→ What is required
Produce an exact copy of the lines below, starting at the first and ending with the line containing "Given: Expand the".

- Opening Delimiter -

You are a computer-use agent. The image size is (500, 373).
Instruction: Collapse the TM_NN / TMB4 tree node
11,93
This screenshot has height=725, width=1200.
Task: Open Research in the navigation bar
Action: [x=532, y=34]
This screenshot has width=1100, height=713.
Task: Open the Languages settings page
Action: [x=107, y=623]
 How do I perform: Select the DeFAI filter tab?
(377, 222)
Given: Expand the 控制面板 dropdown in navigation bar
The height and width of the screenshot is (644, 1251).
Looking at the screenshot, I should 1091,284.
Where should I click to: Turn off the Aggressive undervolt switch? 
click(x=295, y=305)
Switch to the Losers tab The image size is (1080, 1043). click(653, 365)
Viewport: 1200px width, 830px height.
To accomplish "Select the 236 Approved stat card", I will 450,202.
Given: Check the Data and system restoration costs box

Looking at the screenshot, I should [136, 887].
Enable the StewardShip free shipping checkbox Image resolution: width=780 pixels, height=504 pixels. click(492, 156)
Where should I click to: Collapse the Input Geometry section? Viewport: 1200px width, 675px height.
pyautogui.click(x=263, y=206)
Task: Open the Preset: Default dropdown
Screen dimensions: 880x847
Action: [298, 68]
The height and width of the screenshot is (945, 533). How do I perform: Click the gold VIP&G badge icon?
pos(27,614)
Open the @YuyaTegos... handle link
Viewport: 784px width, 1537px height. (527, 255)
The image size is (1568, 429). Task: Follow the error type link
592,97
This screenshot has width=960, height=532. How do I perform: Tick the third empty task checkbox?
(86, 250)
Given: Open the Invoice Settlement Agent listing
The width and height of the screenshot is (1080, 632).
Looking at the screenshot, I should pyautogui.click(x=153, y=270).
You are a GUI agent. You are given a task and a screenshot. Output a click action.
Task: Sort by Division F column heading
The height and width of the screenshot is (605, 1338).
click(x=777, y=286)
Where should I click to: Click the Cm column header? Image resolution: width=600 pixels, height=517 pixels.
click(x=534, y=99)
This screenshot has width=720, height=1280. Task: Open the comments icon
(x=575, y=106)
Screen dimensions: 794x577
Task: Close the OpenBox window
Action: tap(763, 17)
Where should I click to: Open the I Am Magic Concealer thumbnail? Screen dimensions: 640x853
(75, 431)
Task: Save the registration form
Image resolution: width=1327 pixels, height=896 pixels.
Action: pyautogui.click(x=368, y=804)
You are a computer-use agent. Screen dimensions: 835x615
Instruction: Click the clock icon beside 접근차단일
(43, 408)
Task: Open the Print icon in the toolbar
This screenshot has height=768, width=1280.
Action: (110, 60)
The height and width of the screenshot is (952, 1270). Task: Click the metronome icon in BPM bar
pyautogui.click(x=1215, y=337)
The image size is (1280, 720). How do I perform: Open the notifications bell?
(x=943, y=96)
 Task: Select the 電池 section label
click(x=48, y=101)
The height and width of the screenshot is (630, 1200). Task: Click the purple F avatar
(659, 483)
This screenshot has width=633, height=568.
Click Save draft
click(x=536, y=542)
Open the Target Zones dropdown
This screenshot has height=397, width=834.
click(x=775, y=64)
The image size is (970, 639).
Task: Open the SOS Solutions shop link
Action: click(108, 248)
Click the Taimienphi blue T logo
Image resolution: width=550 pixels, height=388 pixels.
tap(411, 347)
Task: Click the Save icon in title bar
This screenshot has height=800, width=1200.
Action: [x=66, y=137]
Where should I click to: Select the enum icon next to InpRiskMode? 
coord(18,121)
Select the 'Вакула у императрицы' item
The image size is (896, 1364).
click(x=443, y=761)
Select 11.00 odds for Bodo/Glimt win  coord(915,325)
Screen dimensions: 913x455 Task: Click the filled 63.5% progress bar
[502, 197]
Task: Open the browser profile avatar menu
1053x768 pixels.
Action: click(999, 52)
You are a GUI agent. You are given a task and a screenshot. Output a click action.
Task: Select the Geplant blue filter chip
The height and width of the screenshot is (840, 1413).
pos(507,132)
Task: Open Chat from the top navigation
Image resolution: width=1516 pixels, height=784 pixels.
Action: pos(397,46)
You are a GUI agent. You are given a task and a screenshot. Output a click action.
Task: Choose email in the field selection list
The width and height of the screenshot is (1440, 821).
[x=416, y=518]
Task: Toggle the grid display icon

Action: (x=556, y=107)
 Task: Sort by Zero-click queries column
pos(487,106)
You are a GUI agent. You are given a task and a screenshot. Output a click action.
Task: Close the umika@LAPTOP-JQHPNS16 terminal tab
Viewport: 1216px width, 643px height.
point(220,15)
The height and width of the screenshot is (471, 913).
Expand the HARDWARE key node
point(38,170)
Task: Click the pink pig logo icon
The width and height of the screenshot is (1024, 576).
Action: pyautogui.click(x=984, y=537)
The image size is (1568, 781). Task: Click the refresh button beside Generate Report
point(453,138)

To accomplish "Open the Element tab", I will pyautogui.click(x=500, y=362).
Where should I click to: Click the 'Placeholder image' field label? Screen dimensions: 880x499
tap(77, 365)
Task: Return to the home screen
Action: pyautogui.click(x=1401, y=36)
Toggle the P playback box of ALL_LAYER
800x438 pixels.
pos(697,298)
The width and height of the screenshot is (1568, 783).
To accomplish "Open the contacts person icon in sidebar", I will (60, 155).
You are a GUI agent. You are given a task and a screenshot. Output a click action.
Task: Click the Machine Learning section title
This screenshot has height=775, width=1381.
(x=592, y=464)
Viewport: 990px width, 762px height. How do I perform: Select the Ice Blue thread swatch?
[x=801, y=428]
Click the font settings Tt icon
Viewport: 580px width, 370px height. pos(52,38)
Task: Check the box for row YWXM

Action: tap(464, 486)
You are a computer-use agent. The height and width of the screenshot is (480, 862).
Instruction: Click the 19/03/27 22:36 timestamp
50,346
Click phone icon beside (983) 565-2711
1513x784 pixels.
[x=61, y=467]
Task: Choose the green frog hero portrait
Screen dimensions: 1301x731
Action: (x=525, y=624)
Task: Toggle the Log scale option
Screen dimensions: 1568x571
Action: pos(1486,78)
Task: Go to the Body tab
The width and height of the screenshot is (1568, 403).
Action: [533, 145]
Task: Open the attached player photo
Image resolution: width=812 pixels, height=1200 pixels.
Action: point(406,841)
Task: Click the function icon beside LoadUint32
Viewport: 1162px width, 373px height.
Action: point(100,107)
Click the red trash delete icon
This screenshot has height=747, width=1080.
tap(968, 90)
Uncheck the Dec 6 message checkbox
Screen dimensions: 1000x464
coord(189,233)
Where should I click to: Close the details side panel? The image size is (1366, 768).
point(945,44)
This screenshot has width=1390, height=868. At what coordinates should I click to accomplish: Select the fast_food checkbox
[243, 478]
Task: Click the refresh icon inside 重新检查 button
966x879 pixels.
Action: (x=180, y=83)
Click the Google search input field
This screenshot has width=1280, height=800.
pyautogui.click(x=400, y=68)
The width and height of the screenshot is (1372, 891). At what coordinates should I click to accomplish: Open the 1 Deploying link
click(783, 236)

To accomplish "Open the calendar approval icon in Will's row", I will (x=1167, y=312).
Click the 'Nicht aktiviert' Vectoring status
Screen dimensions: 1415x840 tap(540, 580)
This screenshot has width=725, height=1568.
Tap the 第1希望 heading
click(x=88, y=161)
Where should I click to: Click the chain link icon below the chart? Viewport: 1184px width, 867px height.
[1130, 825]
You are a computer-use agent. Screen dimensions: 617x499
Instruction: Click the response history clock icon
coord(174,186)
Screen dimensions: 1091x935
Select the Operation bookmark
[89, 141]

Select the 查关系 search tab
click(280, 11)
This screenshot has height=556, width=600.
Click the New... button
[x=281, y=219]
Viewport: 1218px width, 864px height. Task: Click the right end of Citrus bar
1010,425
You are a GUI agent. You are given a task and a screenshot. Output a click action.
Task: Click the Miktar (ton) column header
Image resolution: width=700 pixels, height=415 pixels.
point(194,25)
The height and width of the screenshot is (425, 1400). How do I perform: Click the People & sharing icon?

- Closing Delimiter -

→ Result
You are a computer-use agent. The image size is (500, 373).
Instruction: Collapse the TM_NN / TMB4 tree node
11,93
This screenshot has height=725, width=1200.
Task: Open Research in the navigation bar
Action: [x=532, y=34]
This screenshot has width=1100, height=713.
Task: Open the Languages settings page
Action: [x=107, y=623]
 How do I perform: Select the DeFAI filter tab?
(377, 222)
Given: Expand the 控制面板 dropdown in navigation bar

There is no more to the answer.